DAG¶

All the steps and dependencies are listed on our DAG. If a step is not listed in the DAG, it will not be tracked by the ETL.

Format¶

Consider the following example computational graph:

flowchart LR
    id00((A1)):::node --> id11((B1)):::node
    id01((A2)):::node --> id11((B1)):::node --> id21((C1)):::node  --> id31((D1)):::node
    id02((A3)):::node --> id12((B2)):::node --> id22((C2)):::node
                         id12((B2)):::node --> id21((C1)):::node
    id03((A4)):::node --> id13((B3)):::node --> id22((C2)):::node  --> id32((D2)):::node

    classDef node fill:#002147,color:#ddd;
    linkStyle default stroke-width:1px;

For instance, we can read that the step C1 depends on steps B1 and B2, which depend on A1 and A2, and A3, respectively.

We keep track of these dependencies using a YAML file that maps steps to their dependencies:

dag.yml

B1:
  - A1
  - A2
B2:
  - A3
B3:
  - A4
C1:
  - B1
  - B2
C2:
  - B2
  - B3
D1:
  - C1
D2:
  - C2

Our DAG¶

Now that you are familiar with the format of the DAG, we can dive into the actual DAG that we use.
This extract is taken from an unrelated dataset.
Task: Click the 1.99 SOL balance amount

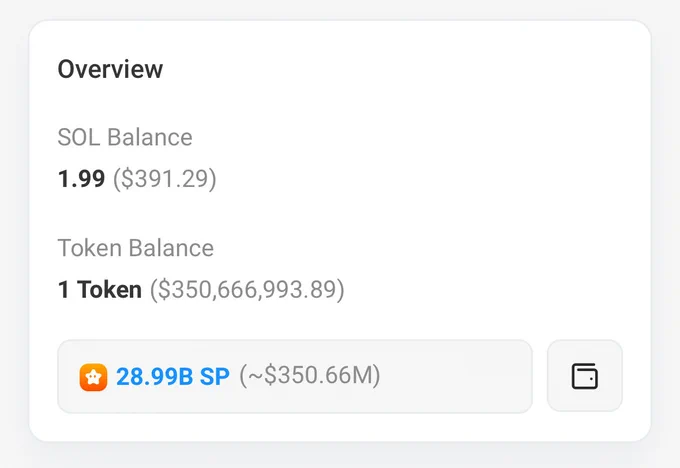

One key difference with the example DAG presented in the section above is that it consists of several DAG files. All of these coexist in the dag/ directory:

dag/
├─ agriculture.yml
├─ biodiversity.yml
├─ demography.yml
...
├─ main.yml
...

We do this to avoid having a very large single file, which could easily end up having several thousands of lines and would be hard to read. To keep track of all the single files, we have a main.yml, which has a section that lists them:

dag/main.yml

...
# Sub-dags to import
include:
  - dag/open_numbers.yml
  - dag/faostat.yml
  - dag/energy.yml
  ...

The dependencies are listed under the field steps:

dag/demography.yml

steps:
  # Population
  data://garden/demography/2022-12-08/population:
    - data://garden/hyde/2017/baseline
    - data://garden/gapminder/2019-12-10/population
    - data://garden/un/2022-07-11/un_wpp
    - data://open_numbers/open_numbers/latest/gapminder__systema_globalis
  data://grapher/demography/2023-03-30/population:
    - data://garden/demography/2022-12-08/population
  data://garden/demography/2023-03-31/population:
    - data://garden/hyde/2017/baseline
    - data://garden/gapminder/2023-03-31/population
    - data://garden/un/2022-07-11/un_wpp
    - data://open_numbers/open_numbers/latest/gapminder__systema_globalis
  data://grapher/demography/2023-03-31/population:
    - data://garden/demography/2023-03-31/population
  ...

In the above example, we observe that there is a step data://garden/demography/2022-12-08/population, which depends on four other steps:

data://garden/hyde/2017/baseline
data://garden/gapminder/2019-12-10/population
data://garden/un/2022-07-11/un_wpp
data://open_numbers/open_numbers/latest/gapminder__systema_globalis

Learn more about our URIs

We use URIs to uniquely identify nodes in the ETL.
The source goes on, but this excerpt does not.